__WHAT IS EXPECTED__: Only the lines with the string "name" are needed; return each of them from the entries below.

__STORED DATA__:
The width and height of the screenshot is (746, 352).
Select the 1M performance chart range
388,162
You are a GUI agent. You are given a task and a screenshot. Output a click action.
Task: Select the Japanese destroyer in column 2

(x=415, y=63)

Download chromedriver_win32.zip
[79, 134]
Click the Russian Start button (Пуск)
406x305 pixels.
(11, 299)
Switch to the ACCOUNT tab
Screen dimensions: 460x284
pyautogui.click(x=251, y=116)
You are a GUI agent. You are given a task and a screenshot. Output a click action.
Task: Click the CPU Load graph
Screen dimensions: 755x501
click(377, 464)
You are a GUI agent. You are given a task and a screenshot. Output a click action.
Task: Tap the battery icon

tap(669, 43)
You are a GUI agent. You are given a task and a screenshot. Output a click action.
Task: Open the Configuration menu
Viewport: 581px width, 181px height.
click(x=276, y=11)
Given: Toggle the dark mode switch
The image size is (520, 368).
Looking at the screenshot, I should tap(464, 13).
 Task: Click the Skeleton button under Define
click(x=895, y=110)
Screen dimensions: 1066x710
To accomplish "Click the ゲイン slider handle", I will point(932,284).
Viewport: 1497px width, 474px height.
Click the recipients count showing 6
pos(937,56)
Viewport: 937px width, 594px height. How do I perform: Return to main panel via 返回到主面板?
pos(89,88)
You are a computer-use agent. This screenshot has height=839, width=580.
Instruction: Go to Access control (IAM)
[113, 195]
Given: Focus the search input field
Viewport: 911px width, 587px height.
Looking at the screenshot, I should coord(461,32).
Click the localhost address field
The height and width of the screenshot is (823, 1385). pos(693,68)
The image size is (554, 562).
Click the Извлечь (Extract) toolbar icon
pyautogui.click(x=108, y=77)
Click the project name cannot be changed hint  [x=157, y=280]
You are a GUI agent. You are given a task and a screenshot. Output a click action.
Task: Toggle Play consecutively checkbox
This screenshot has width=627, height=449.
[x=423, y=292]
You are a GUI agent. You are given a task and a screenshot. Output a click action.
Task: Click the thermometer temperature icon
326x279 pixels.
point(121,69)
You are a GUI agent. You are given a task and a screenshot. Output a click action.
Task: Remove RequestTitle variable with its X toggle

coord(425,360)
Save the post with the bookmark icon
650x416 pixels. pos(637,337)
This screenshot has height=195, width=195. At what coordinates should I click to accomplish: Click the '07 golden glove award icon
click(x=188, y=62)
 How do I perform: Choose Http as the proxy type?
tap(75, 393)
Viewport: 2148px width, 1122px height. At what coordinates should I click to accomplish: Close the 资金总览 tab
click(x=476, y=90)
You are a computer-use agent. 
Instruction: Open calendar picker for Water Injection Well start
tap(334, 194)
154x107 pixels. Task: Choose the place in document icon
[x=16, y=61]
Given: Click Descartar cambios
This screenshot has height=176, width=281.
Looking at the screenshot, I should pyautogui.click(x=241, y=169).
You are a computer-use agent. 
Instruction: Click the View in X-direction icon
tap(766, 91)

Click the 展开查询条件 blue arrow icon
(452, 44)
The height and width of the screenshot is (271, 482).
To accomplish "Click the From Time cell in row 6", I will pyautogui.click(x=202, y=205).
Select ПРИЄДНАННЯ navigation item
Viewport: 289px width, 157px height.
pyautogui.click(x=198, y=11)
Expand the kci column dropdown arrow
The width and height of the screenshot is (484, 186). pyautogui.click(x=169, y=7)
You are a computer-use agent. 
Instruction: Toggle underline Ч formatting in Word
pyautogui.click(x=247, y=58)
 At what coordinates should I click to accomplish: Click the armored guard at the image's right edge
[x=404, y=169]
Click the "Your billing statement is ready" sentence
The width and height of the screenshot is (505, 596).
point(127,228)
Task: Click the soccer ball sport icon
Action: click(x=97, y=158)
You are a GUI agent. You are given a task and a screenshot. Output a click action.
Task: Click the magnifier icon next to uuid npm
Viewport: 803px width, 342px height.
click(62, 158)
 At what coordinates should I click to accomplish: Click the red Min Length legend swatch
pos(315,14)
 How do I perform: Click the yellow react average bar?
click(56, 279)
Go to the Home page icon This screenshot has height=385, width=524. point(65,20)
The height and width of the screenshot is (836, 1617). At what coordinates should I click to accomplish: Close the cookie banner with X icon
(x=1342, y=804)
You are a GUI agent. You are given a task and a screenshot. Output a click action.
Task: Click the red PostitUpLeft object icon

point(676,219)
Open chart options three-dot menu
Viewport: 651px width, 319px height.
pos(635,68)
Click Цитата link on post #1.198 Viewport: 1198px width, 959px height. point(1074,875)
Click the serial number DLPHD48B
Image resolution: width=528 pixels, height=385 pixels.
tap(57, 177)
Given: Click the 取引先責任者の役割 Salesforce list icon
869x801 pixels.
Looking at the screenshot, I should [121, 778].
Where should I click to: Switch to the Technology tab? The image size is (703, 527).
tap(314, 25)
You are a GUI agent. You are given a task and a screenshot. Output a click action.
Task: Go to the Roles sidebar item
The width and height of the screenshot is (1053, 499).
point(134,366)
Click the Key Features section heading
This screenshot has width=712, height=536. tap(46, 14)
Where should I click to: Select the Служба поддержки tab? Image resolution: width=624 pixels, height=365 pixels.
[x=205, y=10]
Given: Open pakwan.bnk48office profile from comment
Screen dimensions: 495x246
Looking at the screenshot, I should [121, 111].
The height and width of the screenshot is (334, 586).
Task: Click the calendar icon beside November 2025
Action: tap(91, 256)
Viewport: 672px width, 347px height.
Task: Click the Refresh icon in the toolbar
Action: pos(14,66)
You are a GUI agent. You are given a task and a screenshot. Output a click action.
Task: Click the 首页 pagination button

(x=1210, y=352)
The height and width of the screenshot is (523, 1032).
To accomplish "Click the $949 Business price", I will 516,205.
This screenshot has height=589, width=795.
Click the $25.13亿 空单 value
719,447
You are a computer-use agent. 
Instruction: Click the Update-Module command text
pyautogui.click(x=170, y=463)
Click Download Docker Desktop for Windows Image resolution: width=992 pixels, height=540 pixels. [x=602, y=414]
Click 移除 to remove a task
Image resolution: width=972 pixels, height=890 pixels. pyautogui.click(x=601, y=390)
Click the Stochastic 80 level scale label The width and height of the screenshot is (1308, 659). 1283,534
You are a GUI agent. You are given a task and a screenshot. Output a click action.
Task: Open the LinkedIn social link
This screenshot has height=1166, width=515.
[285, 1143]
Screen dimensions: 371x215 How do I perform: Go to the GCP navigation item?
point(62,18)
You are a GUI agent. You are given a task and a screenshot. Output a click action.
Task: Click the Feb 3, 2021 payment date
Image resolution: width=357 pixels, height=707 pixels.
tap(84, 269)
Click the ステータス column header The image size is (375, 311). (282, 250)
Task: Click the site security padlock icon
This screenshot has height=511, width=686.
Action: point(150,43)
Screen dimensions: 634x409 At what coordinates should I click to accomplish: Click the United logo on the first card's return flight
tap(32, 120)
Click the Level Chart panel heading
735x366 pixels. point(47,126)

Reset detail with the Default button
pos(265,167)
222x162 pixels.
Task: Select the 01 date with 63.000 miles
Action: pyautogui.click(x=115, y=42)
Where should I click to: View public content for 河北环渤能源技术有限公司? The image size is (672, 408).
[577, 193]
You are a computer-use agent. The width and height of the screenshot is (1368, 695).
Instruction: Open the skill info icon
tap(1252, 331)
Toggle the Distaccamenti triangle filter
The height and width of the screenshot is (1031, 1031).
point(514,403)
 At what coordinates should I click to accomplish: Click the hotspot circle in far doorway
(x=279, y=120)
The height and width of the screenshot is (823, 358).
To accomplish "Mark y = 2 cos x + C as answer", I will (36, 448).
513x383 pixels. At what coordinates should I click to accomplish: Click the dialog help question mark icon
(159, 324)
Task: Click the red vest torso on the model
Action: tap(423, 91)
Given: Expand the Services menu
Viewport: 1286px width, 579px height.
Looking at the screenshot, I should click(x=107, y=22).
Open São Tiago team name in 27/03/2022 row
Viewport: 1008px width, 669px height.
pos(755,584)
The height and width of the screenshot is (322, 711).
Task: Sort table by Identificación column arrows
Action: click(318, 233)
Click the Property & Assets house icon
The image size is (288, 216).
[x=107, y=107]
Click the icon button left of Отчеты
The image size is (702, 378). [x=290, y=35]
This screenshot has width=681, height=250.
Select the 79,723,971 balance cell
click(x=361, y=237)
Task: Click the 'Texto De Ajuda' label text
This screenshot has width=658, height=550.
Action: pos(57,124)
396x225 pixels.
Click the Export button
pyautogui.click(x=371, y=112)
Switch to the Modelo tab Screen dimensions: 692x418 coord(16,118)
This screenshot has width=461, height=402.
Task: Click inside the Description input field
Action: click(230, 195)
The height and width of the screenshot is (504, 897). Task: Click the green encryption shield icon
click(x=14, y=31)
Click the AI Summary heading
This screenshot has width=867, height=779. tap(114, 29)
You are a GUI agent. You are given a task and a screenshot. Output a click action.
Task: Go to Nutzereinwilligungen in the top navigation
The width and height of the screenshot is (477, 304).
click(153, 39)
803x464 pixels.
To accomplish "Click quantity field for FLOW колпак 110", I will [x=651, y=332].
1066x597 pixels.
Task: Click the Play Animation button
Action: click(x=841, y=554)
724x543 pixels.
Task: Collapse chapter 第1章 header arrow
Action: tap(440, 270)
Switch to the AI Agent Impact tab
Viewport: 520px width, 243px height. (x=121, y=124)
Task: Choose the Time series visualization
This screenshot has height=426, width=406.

__TASK SOLUTION__:
Click the project name cannot be changed hint  [x=157, y=280]
Open São Tiago team name in 27/03/2022 row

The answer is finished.